Was kann der Westen von China lernen?
Erstens ist die chinesische Kultur sehr reichhaltig, so zum Beispiel die Lehren des Konfuzius oder die Dynamik der chinesischen Kunst und Literatur der Gegenwart. Von ihrer Bereitschaft für Veränderung kann sich der Westen einiges abschauen. Zweitens kann der Westen von China noch etwas anderes lernen. Die Chinesen wenden jedes Jahr viel Zeit für die Übersetzung ausländischer Bücher auf, das sind mehrere tausend pro Jahr. Ihre Zahl übersteigt bei weitem die Übersetzungen vom Chinesischen in westliche Sprachen. Dieses Jahr ist vielleicht eine Ausnahme, dass der Westen wesentlich mehr chinesische Werke übersetzt hat. Ich lese viele übersetzte Bücher, ohne sie könnte ich selbst nicht schreiben.

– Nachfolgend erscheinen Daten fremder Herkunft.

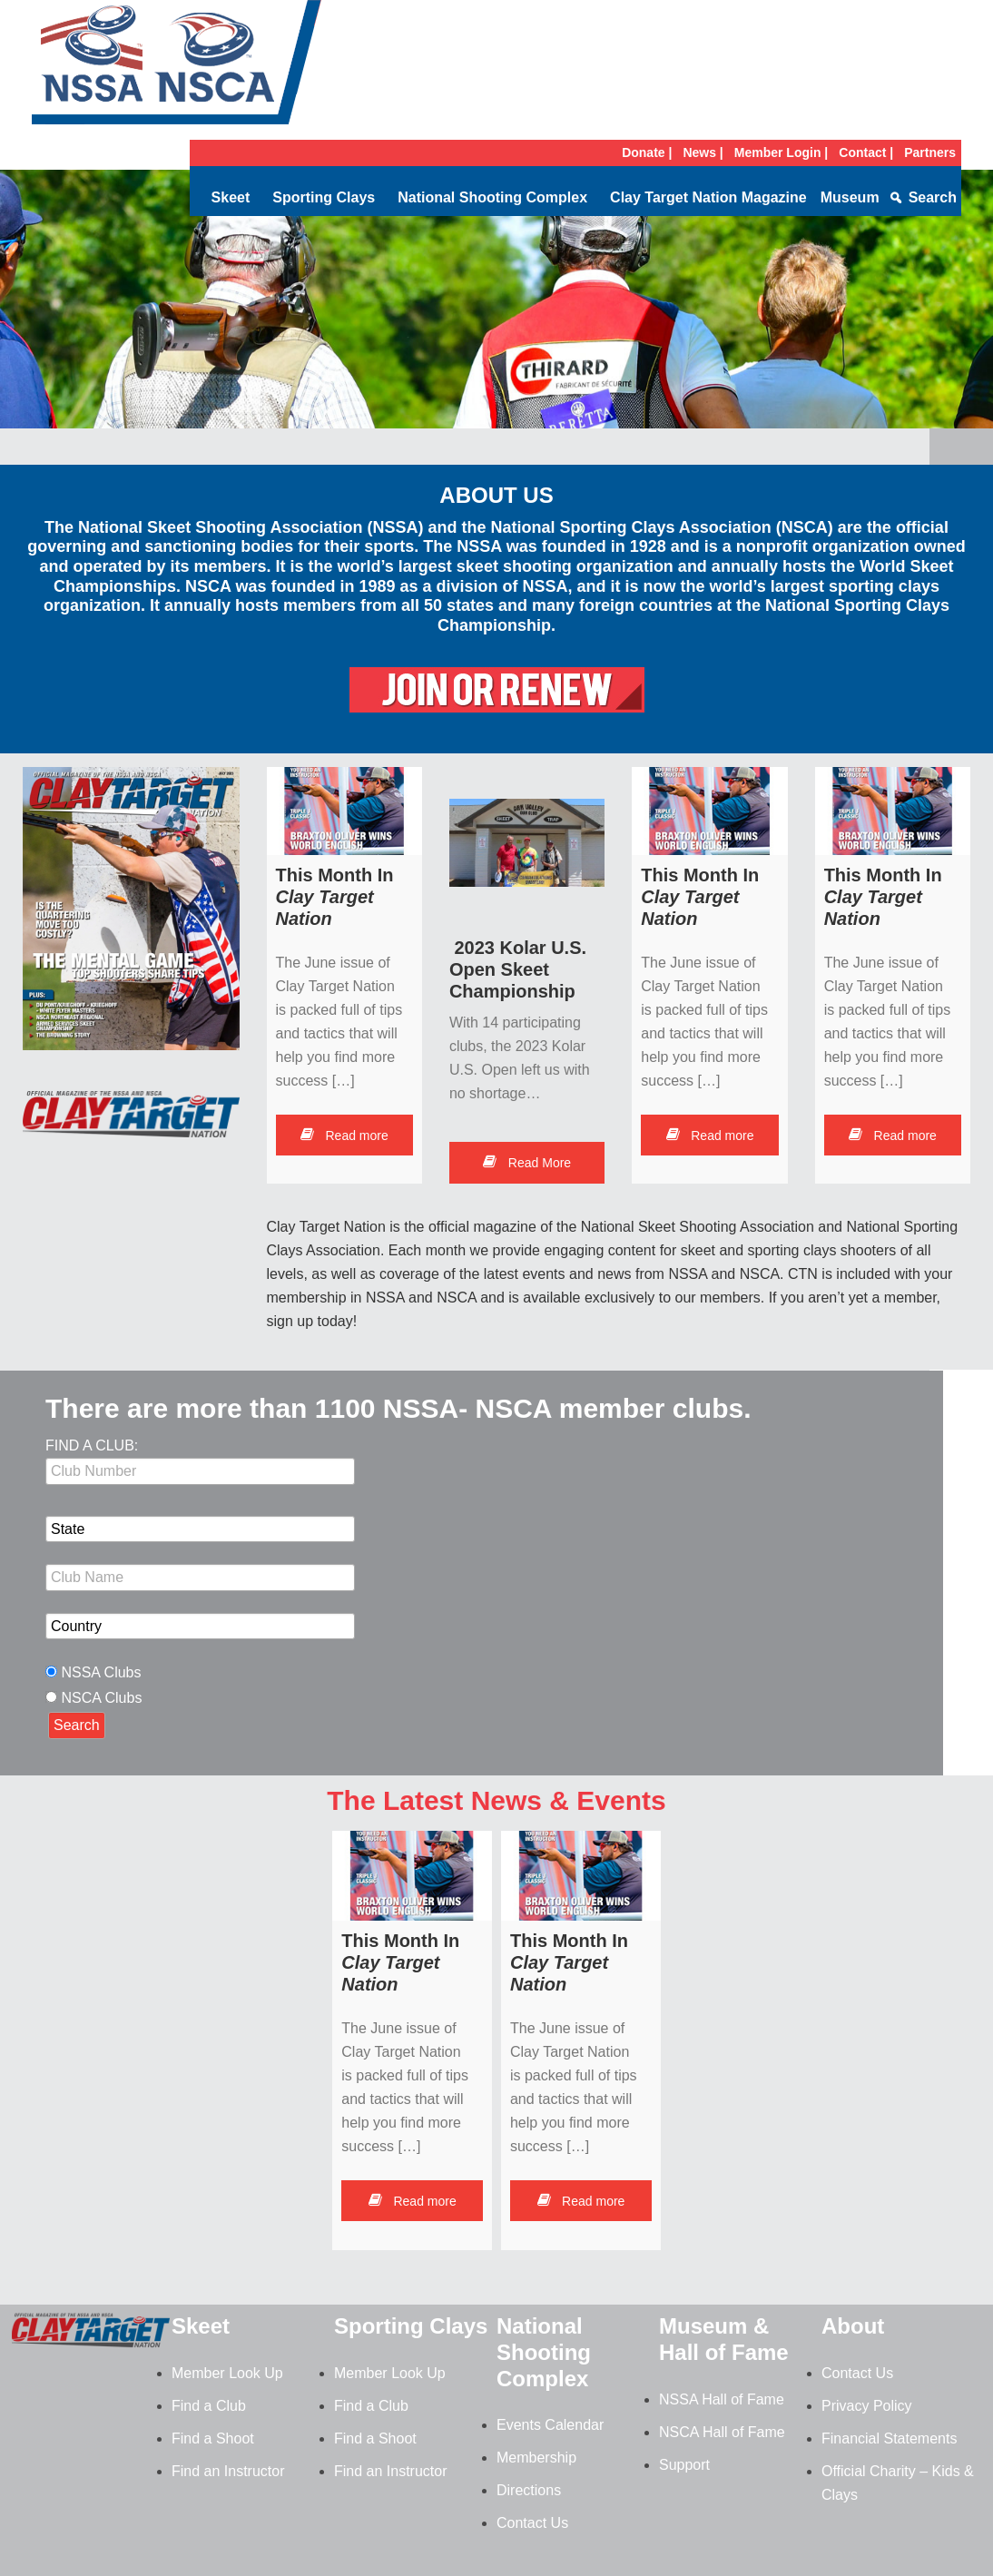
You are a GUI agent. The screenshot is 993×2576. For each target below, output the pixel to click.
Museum (850, 197)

China hat auf dem Human Development Index der Vereinten Nationen einen riesigen Sprung vorwärts gemacht. Manche Kritiker sagen, es habe sich aber insgesamt nichts verändert. Wie beurteilen Sie das?
Natürlich gibt es in China in einigen Bereichen einen großen Wandel. Man kann nicht sagen, es sei alles gleich geblieben. Es ist aber nicht so einfach, denn wissen Sie, die Verantwortung der Literatur und der der Intellektuellen ist es, die Komplexität der Welt hervortreten zu lassen. Eine Situation hat immer sehr viele Seiten. Man kann nie einfach sagen, dass etwas ganz falsch oder ganz richtig sei. Vielleicht machen manche es so, weil sie Kämpfer sind. Ich bin auch ein Kämpfer, aber an erster Stelle immer noch ein Schriftsteller.